Over a month later, after anguished searches by family, friends, and community members, Hoera's body was found in the woods near in Westhampton.

Chavez, an undocumented immigrant, later confessed to raping and murdering Hoera and accepted a plea bargain. He was sentenced to 22 years to life in prison and after he becomes eligible for parole, will most likely be deported back to his native country of Guatamala, officials say.

Tim Hoera said he has tried not to think about the man who killed his daughter over the past eight years. "I hope he never gets out," Hoera said. "He deserves whatever he gets.
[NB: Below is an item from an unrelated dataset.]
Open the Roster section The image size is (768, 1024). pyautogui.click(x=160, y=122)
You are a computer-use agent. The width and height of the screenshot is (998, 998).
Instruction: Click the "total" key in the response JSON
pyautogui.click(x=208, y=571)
Let him suffer."

Instead, Hoera said he focuses on the memories of his daughter, which he said live on in her son, Xaviah, now 13, who spends time with his father and both sets of grandparents and attends school in Riverhead. "He doesn't eat vegetables – and she didn't, either," he said, smiling. "He's very extroverted – he's very open and fun-loving, easygoing. And for that, I'm grateful. I see her in him."

Only recently has Hoera's ex-wife and Vinessa's mother, Donna, begun to tell Xavier about what happened to his mother, but not all the painful details, Hoera said. "There's no reason to," Hoera said. "It was bad enough. I didn't even want to know everything about it."

His daughter, Hoera said, was "happy-go-lucky, very funny." And despite the tragic way in which he died, Hoera said he has found peace. "She always told me she loved me, and I could tell she meant it," he said. "I like to think she was a lot like me, easygoing and very forgiving."

Even though Vinessa is gone, Hoera, who has two other daughters, April and DeAnna, said he feels there was closure, because they expressed their feelings openly, telling each other they loved each other often. "We had a complete relationship," he said. "I don't feel like there was anything missing. So many people never even have the chance to have children. I was very fortunate," he said.